1. The suit of the plaintiff Narain Prasad was dismissed by the trial Court of the Subordinate Judge on the ground that it was barred by the principle of res judicata. On appeal the learned Additional District Judge disagreed with this finding and remanded the suit for trial on the merits. This appeal is filed from the order of remand.

2. One Chhotey Lal had two sons and the widow of one of them, Mt. Ganeshi by name, made certain transfers in favour of the defendant of this suit, Raj Bahadur. Mt. Ganeshi had a daughter, Mt. Katori, who was an heir to the property on the death of her mother, the lifeholder. She instituted a suit in 1917 (Suit No. 116 of 1917) for a declaration that the transfers were beyond the power of a Hindu widow and sought a declaration that they were not binding on her. During the pendency of the suit she died on 12th November 1917. The plaintiff of this suit, Narain Prasad, applied to the Court to be brought on the record as representative in interest of Mt. Katori on the ground that Mt. Katori had given birth to a son (SIC) died the day after he was born and Narain Prasad was successor-in-interest of his wife through that son. The Court in which Mt. Katori's suit was being tried was entitled to determine the question whether Narain Prasad was or was not legal representative of Mt. Katori (Order 22, Rule 5). The finding of the Court was that no son was born to Mt. Katori and that Narain Prasad was not her legal representative. The suit therefore abated and was dismissed. Prior to the dismissed of the suit Narain Prasad who claimed the property and the sons of Durga Prasad, brother of Mt.. Ganeshi's deceased husband, had referred the question in dispute to arbitration and an award was passed in favour of Narain Prasad. This onward had been passed before the dismissal of Mt. Katori's suit.

3. We are of opinion that the proceedings in the suit of Mt. Katori subsequent to her death bar the present suit of the plaintiff. The Court which heard Mt.
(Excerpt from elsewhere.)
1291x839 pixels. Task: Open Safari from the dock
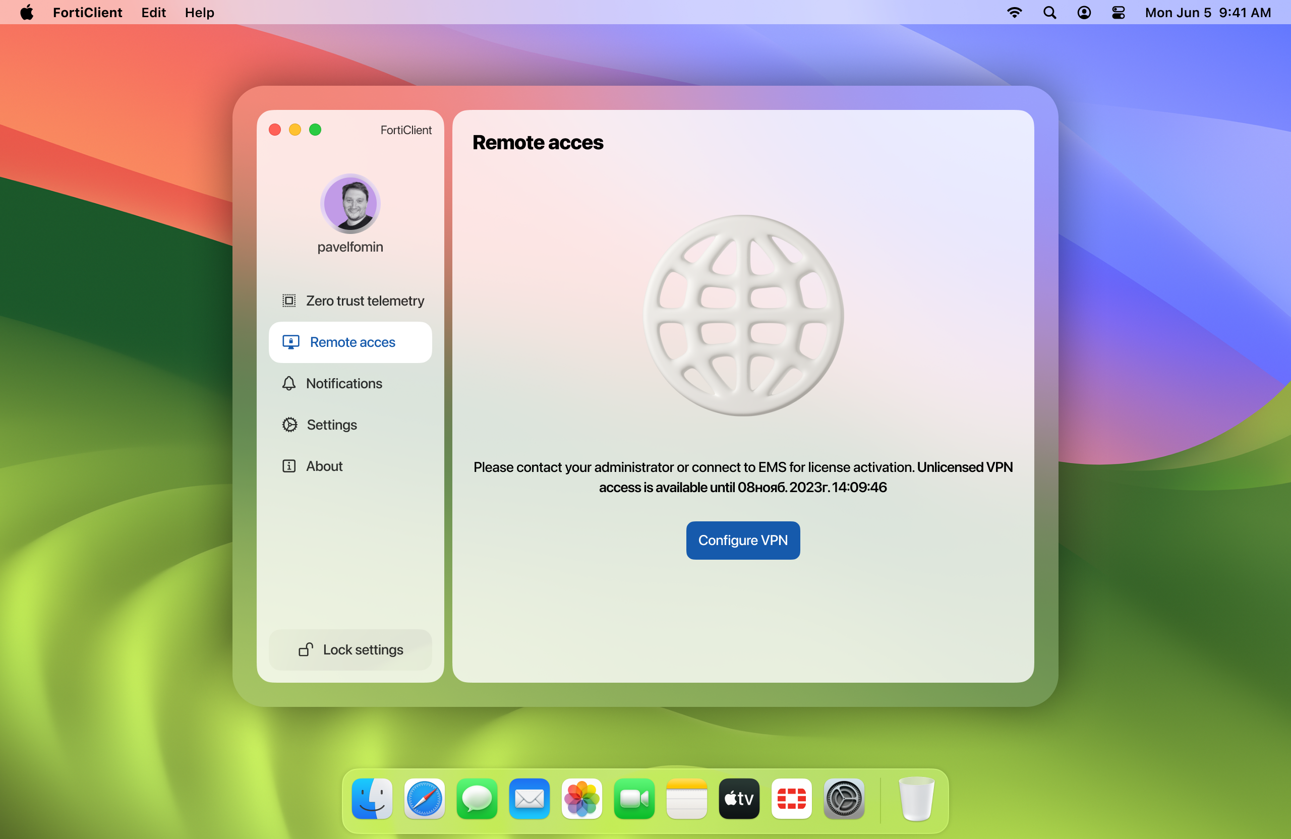tap(424, 799)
Katori's suit was entitled to decide the question whether Narain Prasad was or was not the legal representative of Mt. Katori and the decision would be binding on the parties. On behalf of the respondent here reference was made to the case of Parsotam Rao v. Janki Rai (1905) 28 All 109 The facts of the case do not appear very clearly from the judgment and it is not clear whether the learned Judges desired to decide or not that once the question of a legal representative was decided by a Court under Order 22, Rule 5 it could be re-adjudicatad upon in a regular suit. Reference is there made to some vital issue arising in that case whether two Hindu brothers were separate or were members of joint Hindu family. If the learned Judges desired to decide that a question once determined under Order 22, Rule 5 would not operate as res judicata we are not prepared to follow that opinion, with all respect. In a Bombay case Raoji Bhikaji v. Anant Laxman (2) a Bench of that Court held that where a party died between the passing of a preliminary decree and a final decree in a suit for partition and the cause of action survived the Court was bound to determine the question of the successor in interest of the deceased party under Order 22, Rule 5 and decide such dispute without referring the parties to a separate suit.
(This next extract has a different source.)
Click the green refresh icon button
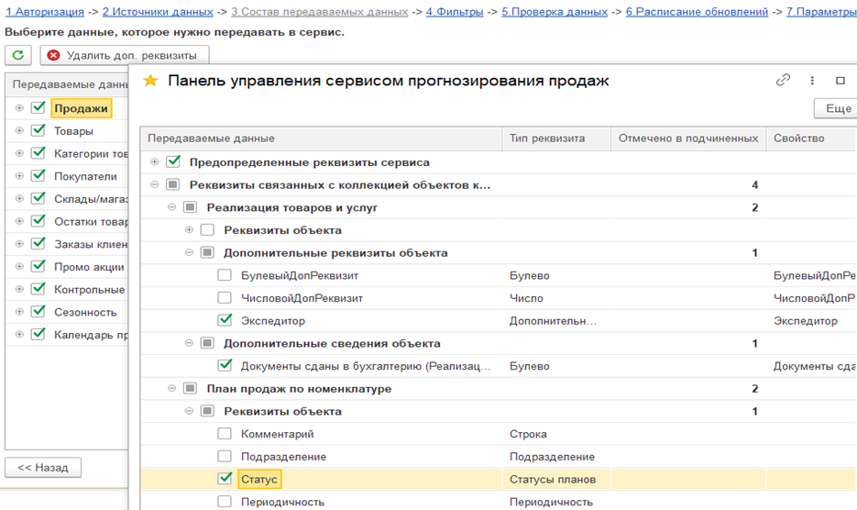The width and height of the screenshot is (857, 510). (x=18, y=55)
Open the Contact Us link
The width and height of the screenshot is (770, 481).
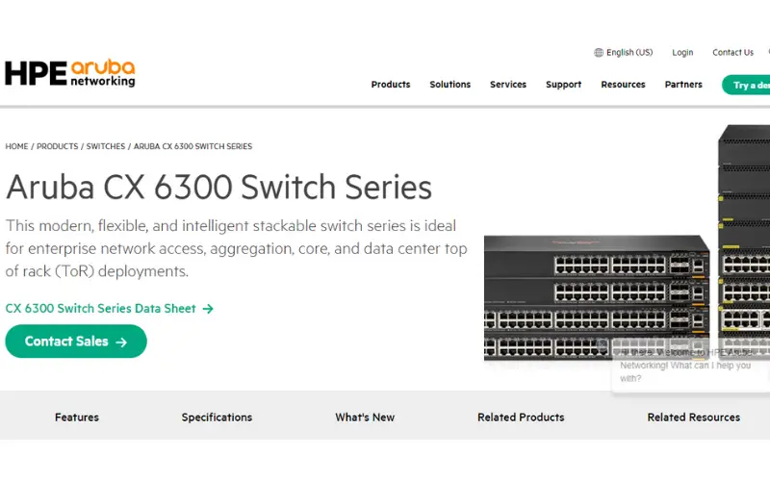coord(732,53)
4. AS to the award Narain Prasad ought to have pleaded it in support of his right to be brought on the record as representative-in.interest of Mt. Katori. The words of Section 11, Civil P.C. in Explanation IV are:

Any matter which might and ought to have been made ground of defence or attack in such former suit shall be deemed to have been a matter directly and substantially in issue in such suit.
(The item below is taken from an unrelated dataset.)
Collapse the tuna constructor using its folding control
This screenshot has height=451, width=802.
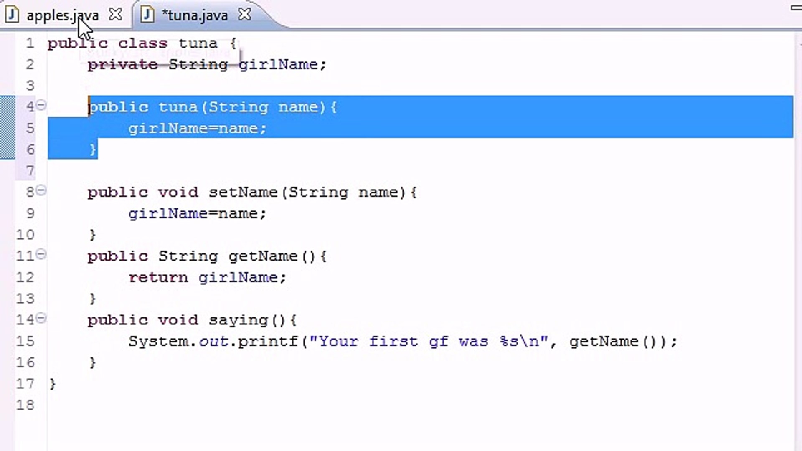point(41,106)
5. It must therefore be taken that in the suit of Mt. Katori a Court having jurisdiction decided that Narain Prasad was not her representative-in-interest either through her son or on the basis of an award given by arbitrators in a dispute between himself and the sons of Durga Prasad. We have already held that such a finding is binding on the parties.

6. We decree the appeal, restore the decree of the Subordinate Judge and dismiss the plaintiff's suit with costs of all the Courts.